[[ Exercise data, beginning ]]

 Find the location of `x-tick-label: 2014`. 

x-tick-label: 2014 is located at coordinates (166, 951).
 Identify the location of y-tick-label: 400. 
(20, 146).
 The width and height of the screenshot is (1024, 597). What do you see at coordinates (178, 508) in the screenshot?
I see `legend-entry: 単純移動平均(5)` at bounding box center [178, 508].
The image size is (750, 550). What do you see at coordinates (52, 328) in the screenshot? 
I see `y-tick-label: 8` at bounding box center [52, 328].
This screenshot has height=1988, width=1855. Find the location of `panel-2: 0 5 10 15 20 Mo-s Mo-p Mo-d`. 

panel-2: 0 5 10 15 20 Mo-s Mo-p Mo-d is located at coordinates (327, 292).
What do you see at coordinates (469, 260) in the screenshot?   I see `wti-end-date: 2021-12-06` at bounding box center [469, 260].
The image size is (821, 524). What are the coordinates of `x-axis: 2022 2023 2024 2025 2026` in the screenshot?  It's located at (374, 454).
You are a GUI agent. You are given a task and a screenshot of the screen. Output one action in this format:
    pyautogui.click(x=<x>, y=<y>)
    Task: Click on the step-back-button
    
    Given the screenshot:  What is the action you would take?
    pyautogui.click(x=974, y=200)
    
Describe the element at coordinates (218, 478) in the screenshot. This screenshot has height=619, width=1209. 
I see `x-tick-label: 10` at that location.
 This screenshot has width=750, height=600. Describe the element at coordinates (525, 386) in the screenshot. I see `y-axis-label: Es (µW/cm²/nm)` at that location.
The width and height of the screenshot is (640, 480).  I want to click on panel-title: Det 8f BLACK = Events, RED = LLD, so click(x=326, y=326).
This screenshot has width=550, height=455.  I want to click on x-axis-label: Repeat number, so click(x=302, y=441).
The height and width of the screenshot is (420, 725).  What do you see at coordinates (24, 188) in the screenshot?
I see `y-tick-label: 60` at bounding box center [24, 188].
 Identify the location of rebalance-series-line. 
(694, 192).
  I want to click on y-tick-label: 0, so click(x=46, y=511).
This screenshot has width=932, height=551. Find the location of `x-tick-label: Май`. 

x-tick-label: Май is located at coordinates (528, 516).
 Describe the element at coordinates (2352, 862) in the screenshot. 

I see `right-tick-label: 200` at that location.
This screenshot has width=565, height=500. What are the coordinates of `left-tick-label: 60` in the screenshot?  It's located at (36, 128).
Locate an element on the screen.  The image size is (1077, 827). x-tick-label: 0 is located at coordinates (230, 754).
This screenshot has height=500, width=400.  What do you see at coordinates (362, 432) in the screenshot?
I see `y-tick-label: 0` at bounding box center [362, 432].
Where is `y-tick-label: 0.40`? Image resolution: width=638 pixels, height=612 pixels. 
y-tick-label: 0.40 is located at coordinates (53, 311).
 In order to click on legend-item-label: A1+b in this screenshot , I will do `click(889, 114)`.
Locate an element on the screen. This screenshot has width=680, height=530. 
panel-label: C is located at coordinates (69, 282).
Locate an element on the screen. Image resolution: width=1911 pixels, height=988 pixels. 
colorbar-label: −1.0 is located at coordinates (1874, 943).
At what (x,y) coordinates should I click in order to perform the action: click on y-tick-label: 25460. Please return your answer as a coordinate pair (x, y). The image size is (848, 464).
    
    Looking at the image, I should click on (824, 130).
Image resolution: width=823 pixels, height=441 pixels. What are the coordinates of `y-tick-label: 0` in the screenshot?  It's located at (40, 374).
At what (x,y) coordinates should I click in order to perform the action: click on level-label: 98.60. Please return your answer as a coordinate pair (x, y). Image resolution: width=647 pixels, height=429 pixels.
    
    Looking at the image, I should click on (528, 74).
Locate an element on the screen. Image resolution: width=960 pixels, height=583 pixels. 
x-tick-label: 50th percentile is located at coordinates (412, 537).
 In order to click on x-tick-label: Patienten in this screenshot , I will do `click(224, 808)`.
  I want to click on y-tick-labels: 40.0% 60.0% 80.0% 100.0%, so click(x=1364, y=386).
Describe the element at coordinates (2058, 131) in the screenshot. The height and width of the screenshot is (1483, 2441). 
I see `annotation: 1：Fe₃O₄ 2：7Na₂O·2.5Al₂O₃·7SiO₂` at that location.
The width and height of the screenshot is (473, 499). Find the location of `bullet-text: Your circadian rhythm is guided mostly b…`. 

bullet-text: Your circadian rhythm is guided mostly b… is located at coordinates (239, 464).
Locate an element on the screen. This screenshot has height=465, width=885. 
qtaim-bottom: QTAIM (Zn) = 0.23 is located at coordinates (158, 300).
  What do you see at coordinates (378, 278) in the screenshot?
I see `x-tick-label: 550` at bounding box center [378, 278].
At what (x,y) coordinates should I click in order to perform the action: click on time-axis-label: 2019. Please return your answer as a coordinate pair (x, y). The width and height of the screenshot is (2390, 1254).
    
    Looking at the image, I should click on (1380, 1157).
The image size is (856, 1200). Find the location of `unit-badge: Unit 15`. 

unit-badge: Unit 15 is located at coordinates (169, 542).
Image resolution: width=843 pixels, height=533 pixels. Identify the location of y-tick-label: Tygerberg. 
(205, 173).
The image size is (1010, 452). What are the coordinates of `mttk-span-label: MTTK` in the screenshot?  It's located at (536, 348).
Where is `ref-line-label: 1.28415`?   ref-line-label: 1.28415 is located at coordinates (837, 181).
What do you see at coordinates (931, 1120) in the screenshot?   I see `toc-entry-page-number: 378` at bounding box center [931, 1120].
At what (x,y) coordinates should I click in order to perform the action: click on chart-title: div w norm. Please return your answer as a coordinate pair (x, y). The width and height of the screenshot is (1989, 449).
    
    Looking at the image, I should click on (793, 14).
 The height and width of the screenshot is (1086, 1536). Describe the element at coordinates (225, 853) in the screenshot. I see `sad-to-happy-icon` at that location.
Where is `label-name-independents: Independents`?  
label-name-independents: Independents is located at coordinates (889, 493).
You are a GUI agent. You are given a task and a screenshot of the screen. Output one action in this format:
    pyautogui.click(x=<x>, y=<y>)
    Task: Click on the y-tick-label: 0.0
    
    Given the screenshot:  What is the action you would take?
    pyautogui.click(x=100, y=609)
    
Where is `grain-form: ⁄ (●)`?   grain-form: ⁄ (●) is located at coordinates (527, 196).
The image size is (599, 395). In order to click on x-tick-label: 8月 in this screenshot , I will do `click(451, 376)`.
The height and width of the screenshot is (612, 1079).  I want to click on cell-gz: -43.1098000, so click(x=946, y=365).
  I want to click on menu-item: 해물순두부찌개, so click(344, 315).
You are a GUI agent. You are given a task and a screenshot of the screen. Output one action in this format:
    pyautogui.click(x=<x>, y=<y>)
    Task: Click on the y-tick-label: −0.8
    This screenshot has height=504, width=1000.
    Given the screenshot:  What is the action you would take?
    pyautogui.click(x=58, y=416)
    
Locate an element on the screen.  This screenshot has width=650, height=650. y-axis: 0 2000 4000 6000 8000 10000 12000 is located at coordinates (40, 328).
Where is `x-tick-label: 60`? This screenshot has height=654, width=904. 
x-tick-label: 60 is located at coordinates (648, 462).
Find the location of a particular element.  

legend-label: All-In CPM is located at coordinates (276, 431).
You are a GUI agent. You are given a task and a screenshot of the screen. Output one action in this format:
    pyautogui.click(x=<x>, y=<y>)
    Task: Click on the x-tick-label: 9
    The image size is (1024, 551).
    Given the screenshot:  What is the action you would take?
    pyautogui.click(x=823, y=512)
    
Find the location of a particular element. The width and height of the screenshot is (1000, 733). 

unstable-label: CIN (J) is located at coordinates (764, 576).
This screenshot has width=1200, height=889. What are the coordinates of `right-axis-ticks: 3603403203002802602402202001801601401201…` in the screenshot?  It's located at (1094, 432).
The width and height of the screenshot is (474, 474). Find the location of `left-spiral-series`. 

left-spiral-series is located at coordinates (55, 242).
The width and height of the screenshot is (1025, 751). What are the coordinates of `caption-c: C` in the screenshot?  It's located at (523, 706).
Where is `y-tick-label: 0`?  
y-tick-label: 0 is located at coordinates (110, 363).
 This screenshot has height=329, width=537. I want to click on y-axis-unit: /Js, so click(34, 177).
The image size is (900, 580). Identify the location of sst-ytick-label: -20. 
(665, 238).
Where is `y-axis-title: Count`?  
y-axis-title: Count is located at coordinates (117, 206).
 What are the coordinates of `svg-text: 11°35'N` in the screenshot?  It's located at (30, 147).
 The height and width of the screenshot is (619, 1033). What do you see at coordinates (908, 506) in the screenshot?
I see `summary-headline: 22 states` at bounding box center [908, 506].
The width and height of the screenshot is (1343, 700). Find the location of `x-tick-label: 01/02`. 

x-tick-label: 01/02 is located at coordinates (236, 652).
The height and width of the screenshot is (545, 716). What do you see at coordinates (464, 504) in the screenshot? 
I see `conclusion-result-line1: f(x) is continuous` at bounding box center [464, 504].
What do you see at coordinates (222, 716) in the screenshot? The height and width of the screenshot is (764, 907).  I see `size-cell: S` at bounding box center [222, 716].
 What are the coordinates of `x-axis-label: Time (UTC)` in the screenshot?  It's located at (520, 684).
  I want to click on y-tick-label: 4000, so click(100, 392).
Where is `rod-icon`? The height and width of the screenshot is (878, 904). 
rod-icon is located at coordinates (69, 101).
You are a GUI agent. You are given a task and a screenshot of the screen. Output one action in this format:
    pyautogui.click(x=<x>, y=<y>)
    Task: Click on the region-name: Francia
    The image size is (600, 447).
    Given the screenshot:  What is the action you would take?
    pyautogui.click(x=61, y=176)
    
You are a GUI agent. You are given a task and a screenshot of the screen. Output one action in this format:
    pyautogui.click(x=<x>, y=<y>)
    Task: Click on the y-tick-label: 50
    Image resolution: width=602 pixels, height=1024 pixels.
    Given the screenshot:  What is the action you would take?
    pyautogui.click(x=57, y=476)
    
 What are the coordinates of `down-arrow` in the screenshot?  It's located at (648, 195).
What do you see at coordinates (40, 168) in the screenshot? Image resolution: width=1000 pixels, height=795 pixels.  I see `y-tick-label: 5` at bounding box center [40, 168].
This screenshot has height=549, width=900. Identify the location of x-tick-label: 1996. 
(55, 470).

[[ Exercise data, end ]]

Work item: Set down, without alteration, the lines of the records from the one containing "The image size is (599, 395)." through the one containing "pyautogui.click(x=58, y=416)", both included.

Response to the exercise:
The image size is (599, 395). In order to click on x-tick-label: 8月 in this screenshot , I will do `click(451, 376)`.
The height and width of the screenshot is (612, 1079).  I want to click on cell-gz: -43.1098000, so click(x=946, y=365).
  I want to click on menu-item: 해물순두부찌개, so click(344, 315).
You are a GUI agent. You are given a task and a screenshot of the screen. Output one action in this format:
    pyautogui.click(x=<x>, y=<y>)
    Task: Click on the y-tick-label: −0.8
    This screenshot has height=504, width=1000.
    Given the screenshot:  What is the action you would take?
    pyautogui.click(x=58, y=416)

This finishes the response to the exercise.